Data records:
________________________________________

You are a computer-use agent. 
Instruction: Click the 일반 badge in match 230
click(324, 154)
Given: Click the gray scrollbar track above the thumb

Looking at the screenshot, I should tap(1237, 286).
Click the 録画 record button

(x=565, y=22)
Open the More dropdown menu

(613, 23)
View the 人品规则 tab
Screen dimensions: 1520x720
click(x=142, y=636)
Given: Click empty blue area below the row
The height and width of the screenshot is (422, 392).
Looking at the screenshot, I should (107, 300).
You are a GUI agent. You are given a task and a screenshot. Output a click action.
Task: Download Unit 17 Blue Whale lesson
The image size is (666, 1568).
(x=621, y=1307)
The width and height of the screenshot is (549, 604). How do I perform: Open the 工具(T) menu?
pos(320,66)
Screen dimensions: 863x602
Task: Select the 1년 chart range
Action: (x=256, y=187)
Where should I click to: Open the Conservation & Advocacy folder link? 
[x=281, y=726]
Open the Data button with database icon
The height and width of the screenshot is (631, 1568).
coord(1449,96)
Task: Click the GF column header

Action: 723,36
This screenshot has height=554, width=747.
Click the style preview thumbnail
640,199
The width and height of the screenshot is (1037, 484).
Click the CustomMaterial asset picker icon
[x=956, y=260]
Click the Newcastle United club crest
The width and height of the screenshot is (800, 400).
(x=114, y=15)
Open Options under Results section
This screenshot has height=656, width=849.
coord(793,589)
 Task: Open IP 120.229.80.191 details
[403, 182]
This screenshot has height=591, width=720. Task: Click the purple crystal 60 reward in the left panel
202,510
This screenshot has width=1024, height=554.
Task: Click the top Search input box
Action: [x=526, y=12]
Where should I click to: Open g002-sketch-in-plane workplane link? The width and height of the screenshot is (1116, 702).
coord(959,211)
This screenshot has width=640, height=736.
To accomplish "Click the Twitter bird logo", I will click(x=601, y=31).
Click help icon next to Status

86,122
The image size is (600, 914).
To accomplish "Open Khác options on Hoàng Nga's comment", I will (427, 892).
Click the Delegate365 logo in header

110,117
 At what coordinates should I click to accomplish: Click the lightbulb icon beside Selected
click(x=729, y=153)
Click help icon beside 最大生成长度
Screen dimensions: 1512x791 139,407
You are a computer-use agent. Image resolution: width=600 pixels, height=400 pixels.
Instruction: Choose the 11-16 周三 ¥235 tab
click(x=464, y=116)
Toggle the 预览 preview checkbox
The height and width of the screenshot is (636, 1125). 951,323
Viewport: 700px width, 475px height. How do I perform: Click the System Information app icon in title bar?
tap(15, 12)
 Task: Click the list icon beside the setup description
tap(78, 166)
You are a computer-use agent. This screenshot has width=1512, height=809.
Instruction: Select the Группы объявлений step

________________________________________

EXERCISE DESCRIPTION:
Please filter the entries for the word "agent" and copy the lines that have it.

SOLUTION:
You are a computer-use agent. 
You are a GUI agent. You are given a task and a screenshot. Output a click action.
You are a computer-use agent. Image resolution: width=600 pixels, height=400 pixels.
You are a computer-use agent. This screenshot has width=1512, height=809.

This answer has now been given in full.